Feds: Philadelphia DA too easy on man convicted in shooting

The Philadelphia district attorney's office went too easy on a gunman convicted of shooting and nearly killing a store owner, federal prosecutors asserted Thursday as they filed their own charges against the defendant.

Jovaun Patterson, 29, pleaded guilty to using an AK-47 rifle to shoot the store owner during an attempted robbery in May. Under the plea deal with city prosecutors, Patterson was sentenced to a minimum of three-and-a-half years in state prison. The sentence dismayed the victim, Mike Poeng, who was shot in the groin, left unable to work and wound up having to sell his store.

U.S. Attorney William M. McSwain, who has clashed with Philadelphia District Attorney Larry Krasner, announced Thursday that Patterson faces federal robbery and weapons charges in the shooting, philly.com reported.

McSwain accused the DA's office of offering "sweetheart deals to violent defendants," saying Krasner's policies embolden potential criminals to think "they can literally get away with murder." McSwain, an appointee of Republican President Donald Trump, blamed Krasner's policies for an uptick in homicides in the city.

Krasner, a first-term Democrat who ran on a platform of progressive criminal justice reforms, said he welcomed the federal prosecution of Patterson but rejected blame for the increase in homicides.

"We are in the middle of an opioid epidemic," Krasner said at his own news conference. Criticizing McSwain's comments, he added: "It is highly inappropriate to frighten the people who live in Philadelphia."

Earlier this month, McSwain filed suit to stop a nonprofit from opening a first-in-the-nation supervised drug injection site to address the city's opioid problem.
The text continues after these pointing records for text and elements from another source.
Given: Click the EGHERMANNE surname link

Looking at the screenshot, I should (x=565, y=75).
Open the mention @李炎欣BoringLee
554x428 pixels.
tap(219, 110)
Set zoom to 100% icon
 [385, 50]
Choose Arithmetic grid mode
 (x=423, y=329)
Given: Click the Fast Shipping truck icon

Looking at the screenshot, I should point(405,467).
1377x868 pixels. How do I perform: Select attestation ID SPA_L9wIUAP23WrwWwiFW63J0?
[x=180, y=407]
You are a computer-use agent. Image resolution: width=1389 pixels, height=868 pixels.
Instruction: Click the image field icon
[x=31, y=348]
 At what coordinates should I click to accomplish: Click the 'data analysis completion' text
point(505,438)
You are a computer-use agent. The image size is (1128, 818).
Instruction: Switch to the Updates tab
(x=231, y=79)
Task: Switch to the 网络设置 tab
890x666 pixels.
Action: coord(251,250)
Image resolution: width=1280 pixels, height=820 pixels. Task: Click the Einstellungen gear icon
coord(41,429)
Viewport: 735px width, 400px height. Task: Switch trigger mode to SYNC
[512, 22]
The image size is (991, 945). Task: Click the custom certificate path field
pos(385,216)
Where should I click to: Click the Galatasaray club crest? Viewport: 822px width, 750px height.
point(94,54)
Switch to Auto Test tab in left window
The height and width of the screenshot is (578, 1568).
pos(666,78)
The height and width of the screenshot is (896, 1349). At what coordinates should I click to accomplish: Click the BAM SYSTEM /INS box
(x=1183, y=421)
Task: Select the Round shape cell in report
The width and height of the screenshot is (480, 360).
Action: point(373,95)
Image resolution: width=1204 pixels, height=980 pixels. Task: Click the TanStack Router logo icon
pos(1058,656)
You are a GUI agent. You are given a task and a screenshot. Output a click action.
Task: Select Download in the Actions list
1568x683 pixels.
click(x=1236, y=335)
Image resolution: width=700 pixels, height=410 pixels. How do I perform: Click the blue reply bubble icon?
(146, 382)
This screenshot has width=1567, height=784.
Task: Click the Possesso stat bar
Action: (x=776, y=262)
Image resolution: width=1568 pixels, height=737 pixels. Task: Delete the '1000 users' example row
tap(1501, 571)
Krasner, who had visited a safe injection program in Vancouver, British Columbia, said McSwain was advocating the failed drug policies of the past and declared: "We are not going to prosecute people who are trying to stop people from dying."

McSwain has also criticized Philadelphia officials over their "sanctuary city" immigration policy.

In December, Krasner told The Associated Press that McSwain had adopted Trump's "shrill" style, adding: "I don't think it's constructive for him to throw rocks, but I'm also not going to be silent when he throws them."